WORK TO BE COMPLETED - All of the entries below are to be copied word for word.

MATERIAL TO PROCESS -

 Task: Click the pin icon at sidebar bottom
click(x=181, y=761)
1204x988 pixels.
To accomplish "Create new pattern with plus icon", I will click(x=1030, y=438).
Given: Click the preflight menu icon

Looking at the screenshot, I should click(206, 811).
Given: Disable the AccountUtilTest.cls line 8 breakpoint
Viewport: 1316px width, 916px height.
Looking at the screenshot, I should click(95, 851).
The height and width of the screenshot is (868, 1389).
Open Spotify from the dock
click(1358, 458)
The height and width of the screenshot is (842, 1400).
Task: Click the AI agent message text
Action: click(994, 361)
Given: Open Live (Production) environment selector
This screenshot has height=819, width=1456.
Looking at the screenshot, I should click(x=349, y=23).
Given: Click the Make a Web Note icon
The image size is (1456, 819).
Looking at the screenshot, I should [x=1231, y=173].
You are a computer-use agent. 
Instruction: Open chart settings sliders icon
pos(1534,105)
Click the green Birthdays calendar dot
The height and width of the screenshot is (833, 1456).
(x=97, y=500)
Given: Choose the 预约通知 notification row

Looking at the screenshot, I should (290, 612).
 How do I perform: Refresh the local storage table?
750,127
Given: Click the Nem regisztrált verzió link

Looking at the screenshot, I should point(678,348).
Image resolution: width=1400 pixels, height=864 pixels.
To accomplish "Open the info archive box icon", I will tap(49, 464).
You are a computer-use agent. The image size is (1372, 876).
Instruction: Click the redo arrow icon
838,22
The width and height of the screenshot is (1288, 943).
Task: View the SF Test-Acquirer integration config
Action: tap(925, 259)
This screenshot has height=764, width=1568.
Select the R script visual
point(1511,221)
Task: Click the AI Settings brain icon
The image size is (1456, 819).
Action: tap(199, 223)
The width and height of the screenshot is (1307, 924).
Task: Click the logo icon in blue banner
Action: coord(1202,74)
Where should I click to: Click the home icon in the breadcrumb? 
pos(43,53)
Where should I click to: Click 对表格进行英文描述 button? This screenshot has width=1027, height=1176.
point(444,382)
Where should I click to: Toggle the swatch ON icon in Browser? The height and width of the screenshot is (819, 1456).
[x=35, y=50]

OUTPUT FOR THIS TASK -
 Task: Click the pin icon at sidebar bottom
click(x=181, y=761)
1204x988 pixels.
To accomplish "Create new pattern with plus icon", I will click(x=1030, y=438).
Given: Click the preflight menu icon

Looking at the screenshot, I should click(206, 811).
Given: Disable the AccountUtilTest.cls line 8 breakpoint
Viewport: 1316px width, 916px height.
Looking at the screenshot, I should click(95, 851).
The height and width of the screenshot is (868, 1389).
Open Spotify from the dock
click(1358, 458)
The height and width of the screenshot is (842, 1400).
Task: Click the AI agent message text
Action: click(994, 361)
Given: Open Live (Production) environment selector
This screenshot has height=819, width=1456.
Looking at the screenshot, I should click(x=349, y=23).
Given: Click the Make a Web Note icon
The image size is (1456, 819).
Looking at the screenshot, I should [x=1231, y=173].
You are a computer-use agent. 
Instruction: Open chart settings sliders icon
pos(1534,105)
Click the green Birthdays calendar dot
The height and width of the screenshot is (833, 1456).
(x=97, y=500)
Given: Choose the 预约通知 notification row

Looking at the screenshot, I should (290, 612).
 How do I perform: Refresh the local storage table?
750,127
Given: Click the Nem regisztrált verzió link

Looking at the screenshot, I should point(678,348).
Image resolution: width=1400 pixels, height=864 pixels.
To accomplish "Open the info archive box icon", I will tap(49, 464).
You are a computer-use agent. The image size is (1372, 876).
Instruction: Click the redo arrow icon
838,22
The width and height of the screenshot is (1288, 943).
Task: View the SF Test-Acquirer integration config
Action: tap(925, 259)
This screenshot has height=764, width=1568.
Select the R script visual
point(1511,221)
Task: Click the AI Settings brain icon
The image size is (1456, 819).
Action: tap(199, 223)
The width and height of the screenshot is (1307, 924).
Task: Click the logo icon in blue banner
Action: coord(1202,74)
Where should I click to: Click the home icon in the breadcrumb? 
pos(43,53)
Where should I click to: Click 对表格进行英文描述 button? This screenshot has width=1027, height=1176.
point(444,382)
Where should I click to: Toggle the swatch ON icon in Browser? The height and width of the screenshot is (819, 1456).
[x=35, y=50]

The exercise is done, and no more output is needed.